Et si c'est le cas, je fais comment, après ? 

J'avoue que je ne connais absolument rien au fonctionnement interne de l'ipad et c'est pour ça que je flippe ! 

---------- Nouveau message ajouté à 23h04 ---------- Le message précédent a été envoyé à 22h55 ----------

Une petite précision : dans l'interface d'iTunes, le bouton d'éjection de l'iPad n'apparaît pas.
L'éjection 'propre" n'est donc pas possible.


----------



## Loscyde (1 Mars 2014)

Non tu ne vas pas te retrouver sans iOS ^^.

Mais enfin, étant donné qu'il est planté depuis des heures, il faut bien faire quelque chose.

Le truc c'est que si ça persiste, dans ce genre de situation, ça finit souvent par une restauration...

Bref, essaye de l'éteindre ? (Pour forcer l'éteignage tu peux appuyer sur les boutons Home et Allumage simulaténement pendant une petite dizaine de secondes, si jamais l'éteignagne classique ne fonctionne pas)


----------



## Misskim (1 Mars 2014)

OK. Je viens d'essayer d'arrêter iTunes, pour voir, et j'ai un message qui dit que si j'arrête maintenant, je devrai restaurer l'iPad.

Or, avant de venir poster ici, j'ai pas mal écumé le web pour trouver des solutions (en vain) et j'y ai vu plein d'histoires de restaurations qui tournaient mal : plantages en plein milieu ... comme maintenant avec la MAJ. 

Ce qui bien sûr est très loin de me rassurer !
Alors encore une question : est-il _possible_ que ce temps si long soit "normal", compte tenu du fait que ma connexion internet n'est pas des plus rapides ?

J'en ai oublié de te remercier, Loscyde, de prendre le temps de me répondre ! :rose:


----------



## Loscyde (1 Mars 2014)

Effectivement si ta connexion est très lente, cela peut être vraiment long, cependant, si en 3h la barre de chargement n'a absolument pas évolué, comme tu le disais, je pense qu'on peut légitimement admettre que le problème est ailleurs...

Les restaurations qui tournent mal, ce sont des soucis occasionnels comme celui que tu as là. En principe, lorsqu'un appareil sous iOS reste bloqué à l'issue d'une mise à jour, la restauration est la seule solution.

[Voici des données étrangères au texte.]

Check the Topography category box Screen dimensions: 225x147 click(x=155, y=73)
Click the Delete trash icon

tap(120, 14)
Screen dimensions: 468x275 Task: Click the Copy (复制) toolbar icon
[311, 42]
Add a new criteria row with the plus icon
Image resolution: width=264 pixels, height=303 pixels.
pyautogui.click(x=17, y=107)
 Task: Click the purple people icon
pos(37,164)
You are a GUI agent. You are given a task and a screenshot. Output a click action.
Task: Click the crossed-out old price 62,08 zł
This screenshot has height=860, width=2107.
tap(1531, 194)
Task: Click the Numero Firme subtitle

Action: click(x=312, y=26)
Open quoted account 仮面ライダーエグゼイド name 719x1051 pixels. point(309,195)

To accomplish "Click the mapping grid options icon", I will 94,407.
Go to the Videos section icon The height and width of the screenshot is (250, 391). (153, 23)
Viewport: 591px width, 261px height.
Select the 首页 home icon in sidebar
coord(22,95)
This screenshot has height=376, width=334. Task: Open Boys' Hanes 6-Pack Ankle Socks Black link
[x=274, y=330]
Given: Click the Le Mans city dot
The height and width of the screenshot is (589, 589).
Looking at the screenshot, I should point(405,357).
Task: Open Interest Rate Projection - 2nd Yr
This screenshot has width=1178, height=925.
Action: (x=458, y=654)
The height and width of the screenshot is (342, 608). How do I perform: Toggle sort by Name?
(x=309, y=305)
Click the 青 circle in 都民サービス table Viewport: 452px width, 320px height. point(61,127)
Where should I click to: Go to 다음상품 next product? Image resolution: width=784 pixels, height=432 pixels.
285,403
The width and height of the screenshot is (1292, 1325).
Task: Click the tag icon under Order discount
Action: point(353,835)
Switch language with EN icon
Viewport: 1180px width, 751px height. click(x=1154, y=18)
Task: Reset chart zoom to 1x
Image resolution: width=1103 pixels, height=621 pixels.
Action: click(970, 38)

Tu as une sauvegarde de ton appareil sur iTunes ? 

Enfin à l'heure actuelle, si la barre de progression n'a toujours pas évolué, il faut faire quelque chose parce que je doute qu'il survienne un miracle comme par magie !


----------



## Misskim (1 Mars 2014)

Oui, tu as raison.
J'ai fini par me lancer. J'ai dû effectivement restaurer et j'y ai laissé quelques données, mais rien de bien méchant.

Merci à toi de m'avoir encouragée !


----------